=== EXTRAIT DU DOCUMENT ===

+ + + +

Marseille, une capitale du rap

Marseille est souvent considéré comme l’une des capitales du rap, à juste titre. Marseille a un nombre d’artistes qui accèdent à la une notoriété nationale important. "Il y a une vraie coïncidence entre cette ville et le hip-hop, avec la culture de la tchatche, une volonté de métissage au niveau des musiques et enfn, il y a une nécessité très forte d’une catégorie de jeunes – souvent issus de l‘immigration – de trouver une voix d’expression, développe Gilles Rof, réalisateur du film D’IAM à Jul, Marseille capitale rap. Et puis, il y a cette image du rap, qui est une musique de ghetto, de classe sociale défavorisée, et c’est une image qui colle à la ville."

Et quand on parle de rap à Marseille, le nom de Keny Arkana sort rapidement des bouches. "Elle s’est imposée grâce à sa rage, son talent. C’est ça qui a fait qu’elle s’est posée dans le domaine. Il y avait quelque chose de fort, avec des choses à raconter. C’était vital pour elle d’y aller. Il n’y a pas eu de calcul de savoir si c’était une fille ou pas, son statut de femme n’a jamais été pris en compte par les autres. Personne ne s’est jamais dit 'c’est une fille pourquoi elle est là ?'", poursuit Gilles Rof.

Dj Djel, Dj de la Fonky Family, qui œuvre pour que le hip-hop rayonne dans la ville, estime qu'"il n’y a jamais eu de portes fermées au rap. C’est à celui ou à celle qui le veut, de s’imposer dans le mouvement. Je n’ai jamais ressenti dans le rap, de nonchalance ou de pas avoir envie de partager la scène avec une femme". Et si Marseille est considéré comme une capitale du rap, elle ne disposait pourtant pas de festival digne de ce nom. C’est désormais chose faite grâce à Dj Djel qui organise, les 12 et 13 avril, la première édition du Fonky Festival de Mars.

Parmi les artistes qui partageront la scène, Lansky Namek et Soumeya, deux rappeuses marseillaises. "Quand je prends ces deux femmes, ce n’est pas une charité que je fais, je veux les mettre dans la lumière. Elles méritent d’avoir leur place. Soumeya a des choses à dire, c’est un personnage qui a des engagements et je me dis qu’il faut qu’elle soit là. J’espère que l’année prochaine il y aura encore plus de femmes", confie le Dj.

+ + + +

=== EXTRAIT DE DONNÉES ===
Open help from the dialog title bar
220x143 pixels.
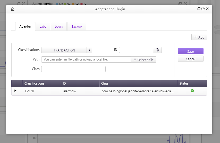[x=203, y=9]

+ + + +

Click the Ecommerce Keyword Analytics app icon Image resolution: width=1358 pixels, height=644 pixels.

+ + + +

=== TRAVAIL DEMANDÉ ===
1 – Relevez, dans l'extrait du document, les noms de toutes les femmes du rap qui y sont citées.
2 – Recopiez, dans l'extrait du document, le passage qui va de « Parmi les artistes » jusqu'à « confie le Dj. » inclus.

=== CORRIGÉ ===
1 – Keny Arkana, Lansky Namek, Soumeya

2 –
Parmi les artistes qui partageront la scène, Lansky Namek et Soumeya, deux rappeuses marseillaises. "Quand je prends ces deux femmes, ce n’est pas une charité que je fais, je veux les mettre dans la lumière. Elles méritent d’avoir leur place. Soumeya a des choses à dire, c’est un personnage qui a des engagements et je me dis qu’il faut qu’elle soit là. J’espère que l’année prochaine il y aura encore plus de femmes", confie le Dj.